Welsh Heroes: Original Digital Illustrations by Benjy Davies

Benjy Davies kindly gave us permission to share these images from his Welsh Heroes collection inspired by the results of Culturenet Cymru's "100 Welsh Heroes" online poll. To see the layers used to create the images, and to read more about his process and the heroes themselves, visit the Gallery. For instance, the Dylan Thomas image above includes landscape images and manuscripts, as well as Thomas himself.

Sir Richard Burton, a great admirer of Thomas' work and of course very fine actor, performed Under Milk Wood many times, and brought along Liz Taylor as Rosie Probert.

David Lloyd George served as Prime Minister of Great Britain from 1916-1922, the only Welshmen to hold the office.
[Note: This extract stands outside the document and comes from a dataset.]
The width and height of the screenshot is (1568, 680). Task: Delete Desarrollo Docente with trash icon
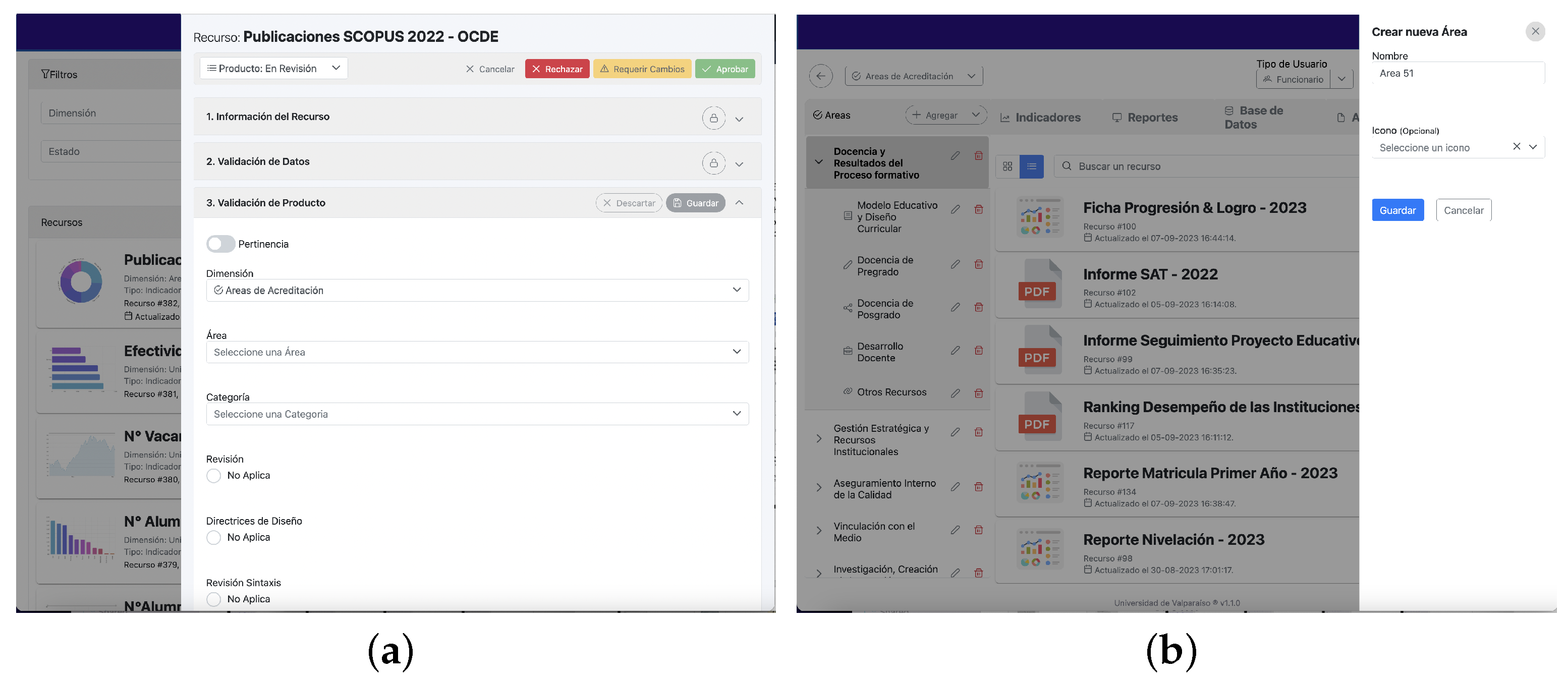[978, 351]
He was "widely credited with ending the First World War, and setting up infrastructure and procedures that contributed to winning the Second World War."
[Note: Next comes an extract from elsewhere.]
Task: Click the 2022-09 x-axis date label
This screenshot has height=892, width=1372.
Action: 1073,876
Robert Owen, an industrialist and social reformer, fought to improve the “dark, satanic mills”of the Industrial Age, and in his 1816 "A New View of Society," espoused a plan for cooperative villages, which inspired the founding of New Harmony, Indiana, among others.

Phil Campbell has been both guitarist of the heavy metal group Motorhead, and a Minister of Health and Labor Party leader.

For close to twenty years, in the 13th century, Llywelyn ap Gruffudd "ruled a united Wales, and briefly, it appeared that Wales would achieve an independent national status. As history turned, it did not work out that way."

Rowan Williams, despite his outspokenness "against nuclear proliferation, the Iraq war, the over-dependence of the free market as a governing force, and in favor of the ordination of women," and particularly about homosexuality, became the 104th Archbishop of Canterbury in 2002.

Sir Anthony Hopkins has directed Under Milk Wood and played First Voice. He once performed in Strindberg's The Dance of Death as Olivier's understudy, and Olivier said “He walked away with the role like a cat with a mouse between its teeth”.

This exhibition was sponsored by the Madog Center for Welsh Studies at the University of Rio Grande in Rio Grande Ohio.